Clause 31 — relevant services

Part of Welfare Reform Bill (Programme) (No. 2) – in the House of Commons am 6:15 pm ar 10 Tachwedd 2009.

Danfonwch hysbysiad imi am ddadleuon fel hyn

Photo of Jonathan R Shaw Jonathan R Shaw Minister of State (Disabled People), Regional Affairs, Parliamentary Under-Secretary (Disabled People), Department for Work and Pensions 6:15, 10 Tachwedd 2009

It will be useful if I address amendments 34 to 37 first. These amendments restructure clause 33 and make subsequent changes to clauses 34 and 35 to reflect the restructuring of clause 33.

During the debates in this House and the other place, we listened carefully to the broad consensus that the wording of the Bill should more clearly signal the original policy intention that we set out in the welfare reform White Paper. The original wording of clause 33 was deliberately cast broadly to ensure that we could enable trailblazers to test innovative approaches to delivering the right to control. However, we recognise that the wording could set out more clearly that disabled people are at the centre of the right-to-control provisions.

Amendments 30 to 33, amendment 38 and amendments 44 to 49 remove the exclusion of adult social care for the trailblazers and create an order-making power with which the exclusion can be permanently removed depending on the results of a trailblazer evaluation. In the White Paper, we made clear our commitment to align adult community care services with the right to control. We also made clear our intention that disabled people will be at the centre of the right-to-control provisions. We outlined in Committee that adult community care services were originally excluded to avoid duplicating existing community care and direct payments legislation.

We have also made it clear that we deliberately cast the original wording of clause 33 broadly, to enable trailblazers to innovate and test the best ways to deliver the right to control. However, we recognise the importance of clarity in the Bill. We want the legislation to be clear, so that disabled people and local authorities know what the right to control means and what services are included. That is why we developed the amendments over the summer in co-production with Baroness Campbell of Surbiton and the Royal Association for Disability Rights to ensure that the legislation meets the needs of disabled people while retaining flexibility in delivering the right to control.

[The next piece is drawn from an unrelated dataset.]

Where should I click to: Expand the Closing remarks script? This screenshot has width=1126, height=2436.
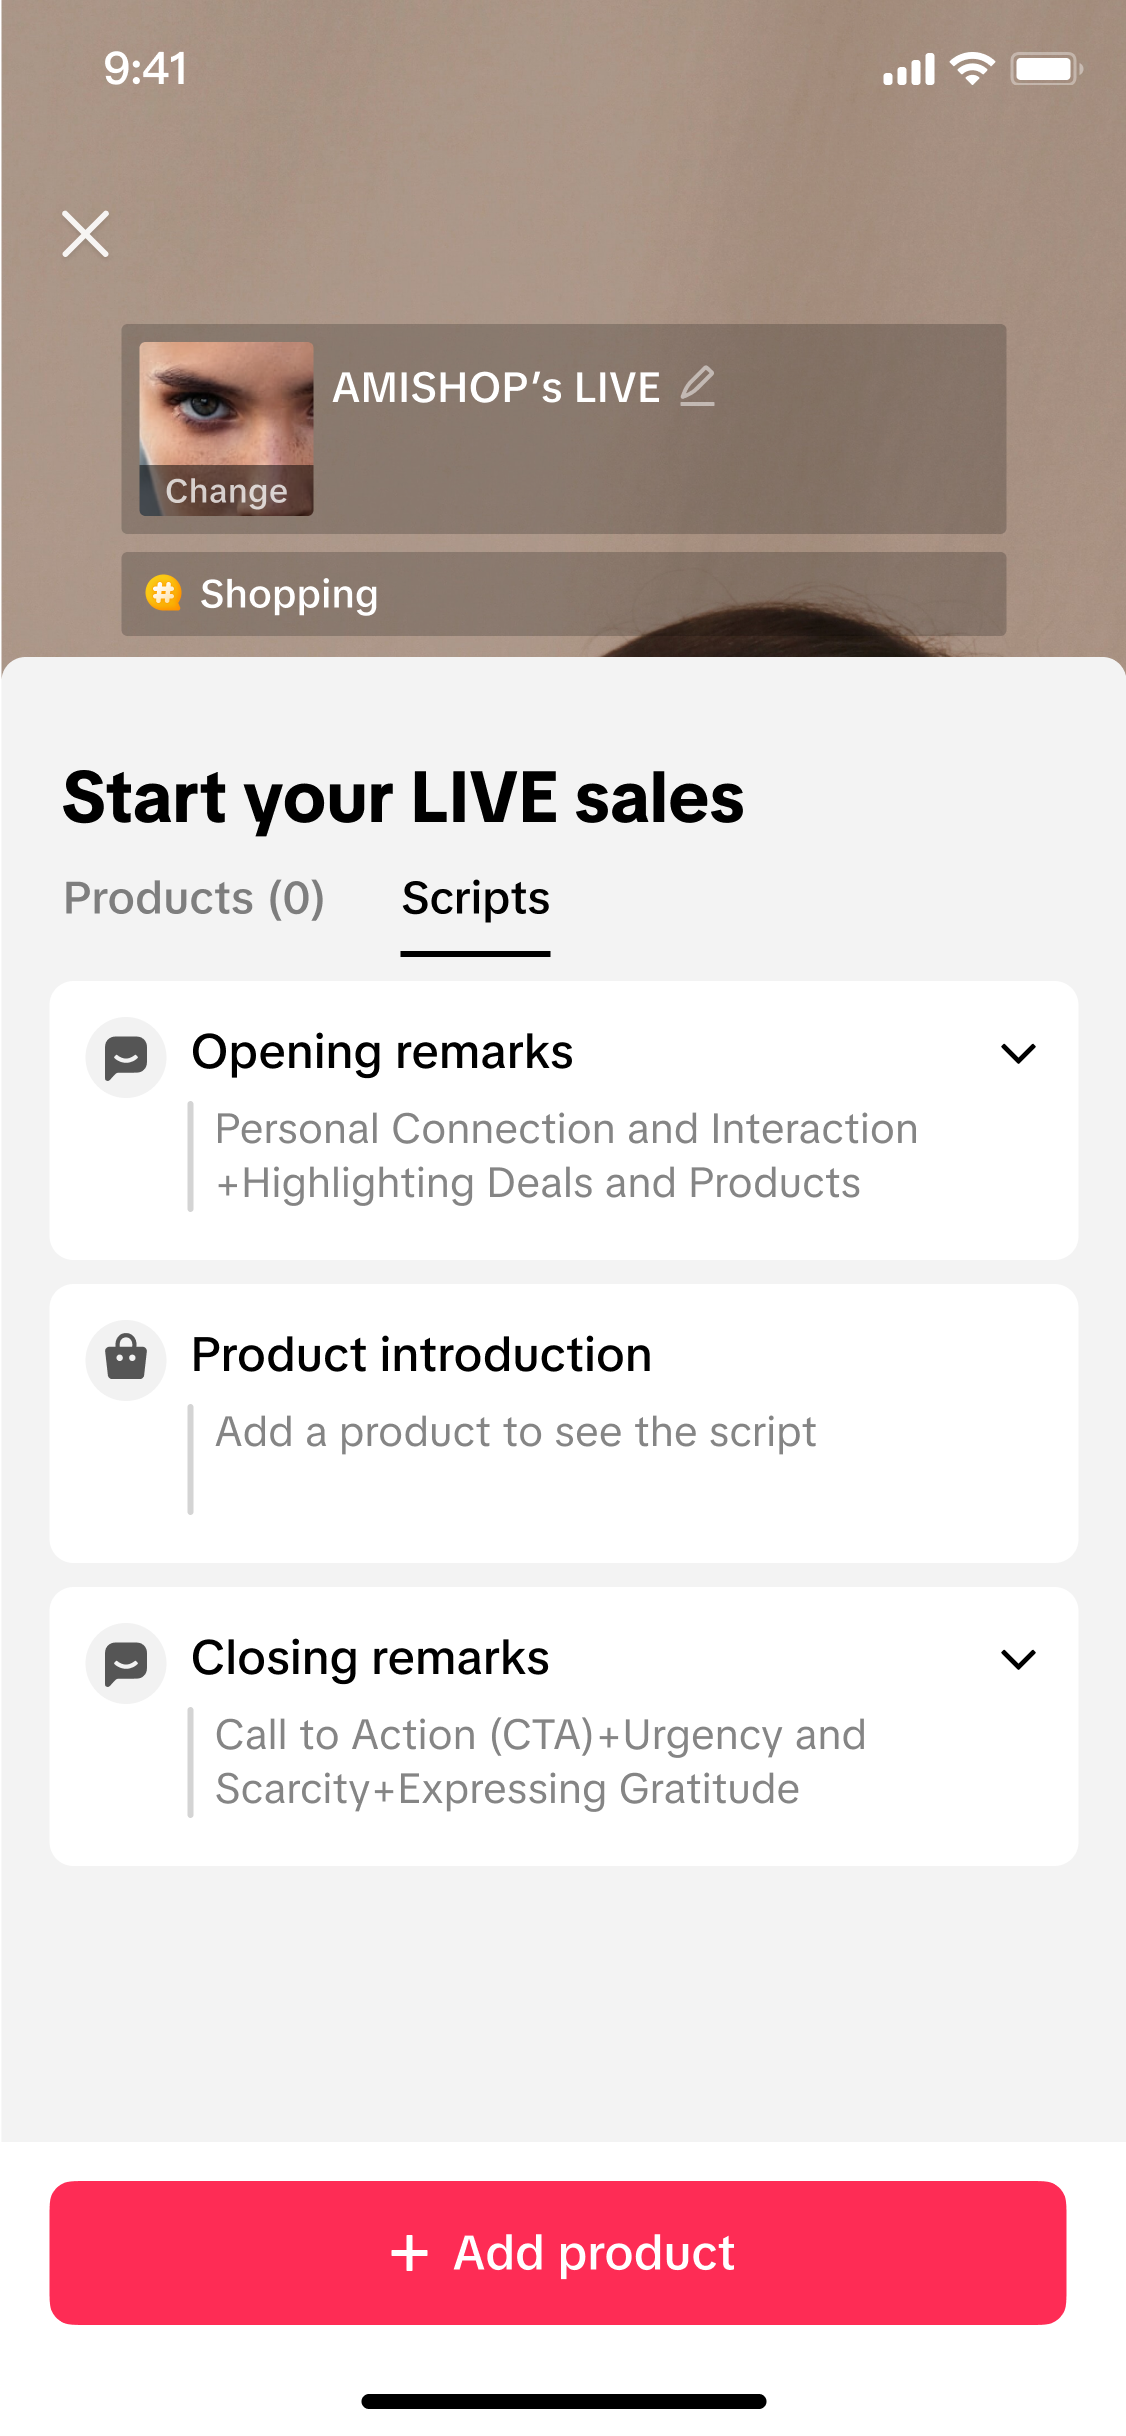point(1018,1659)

We have also worked across government to ensure that the amendments to include the alignment with adult community care services do not compromise the existing community care legislation. We tabled the amendments in the other place, where they received cross-party support, with Lord Freud and Baroness Thomas adding their names to them. Baroness Campbell thanked the Government for the genuinely co-productive approach that we adopted in developing the amendments. I hope that support for the amendments is as universal in this House as it was in the other place.

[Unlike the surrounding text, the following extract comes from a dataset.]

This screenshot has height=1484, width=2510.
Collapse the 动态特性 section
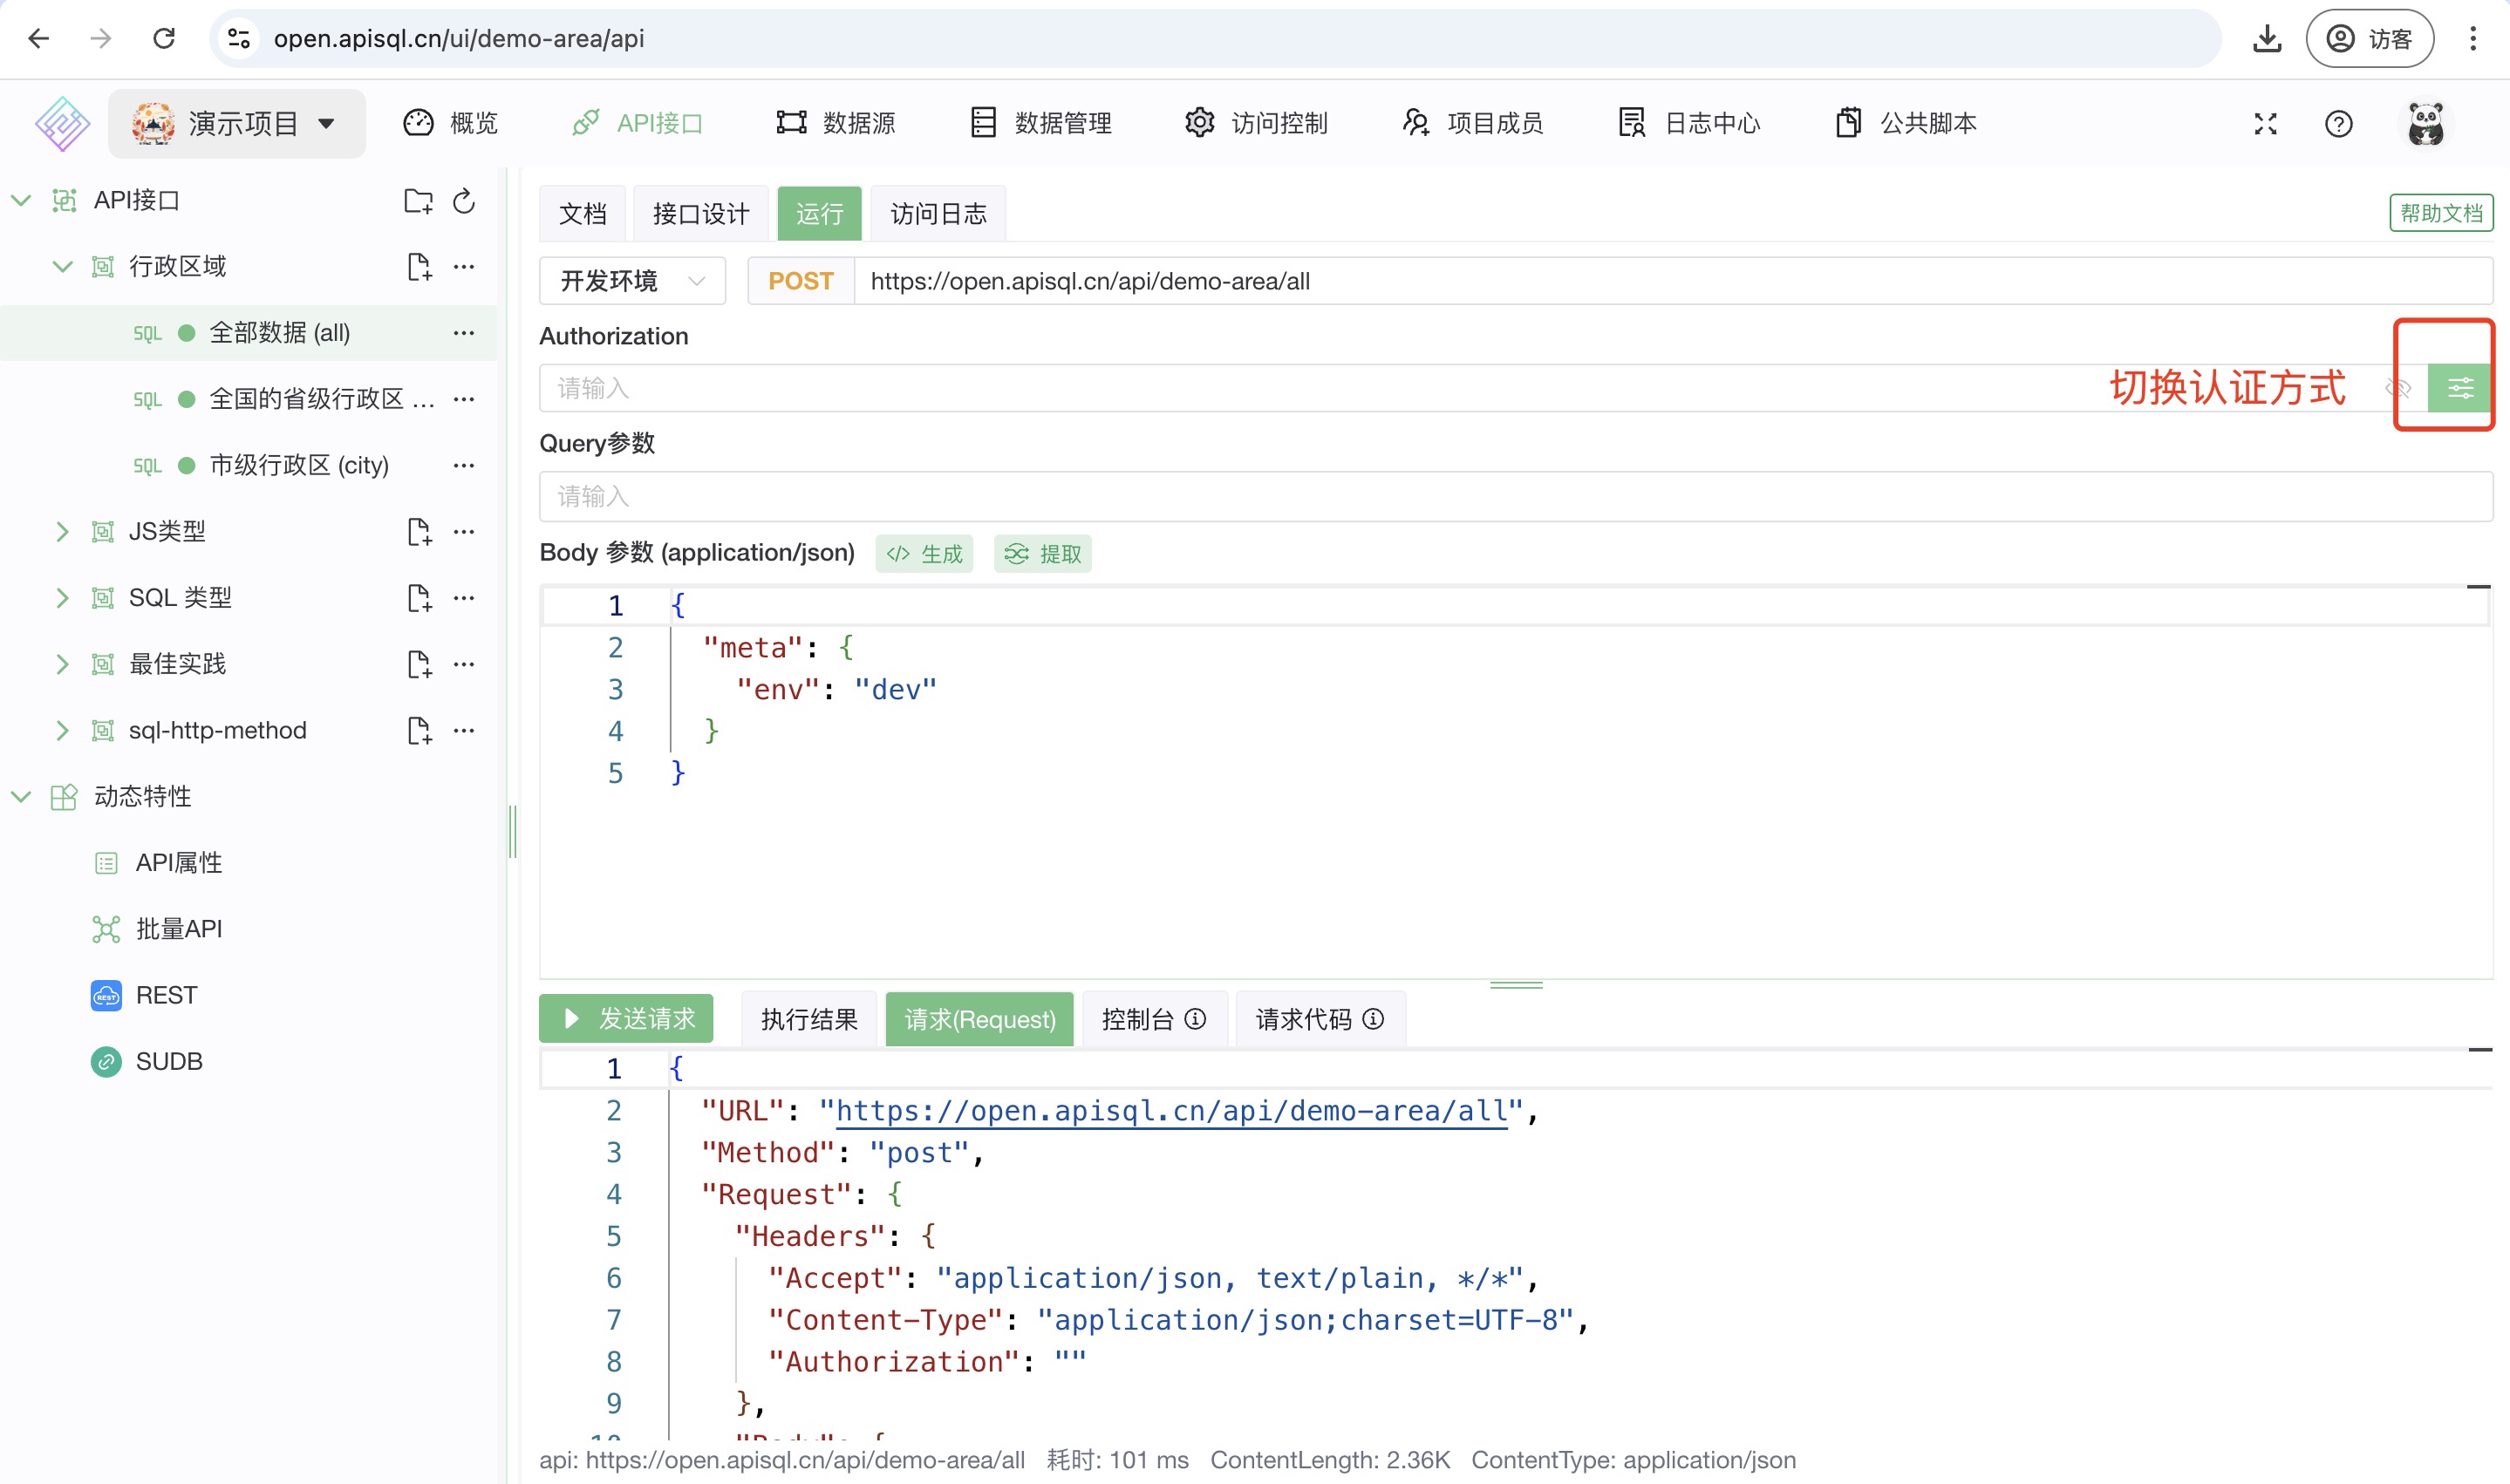[x=21, y=797]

Amendments 39 to 43 are technical amendments that are necessary to ensure that where Welsh Ministers have Executive competence over funding streams, they can make secondary legislation to bring devolved funding streams and services within the right to control. It was always our intention that Welsh Ministers would have the ability to make regulations in relation to devolved funding streams and services. Amendments 39 to 43 are necessary to ensure that the legislation accurately reflects our intention.

In summary, the amendments in the group are designed to ensure that the provisions accurately reflect our policy intention that the right to control will deliver genuine choice and control to disabled people over certain state funding that they receive. I commend the amendment to the House.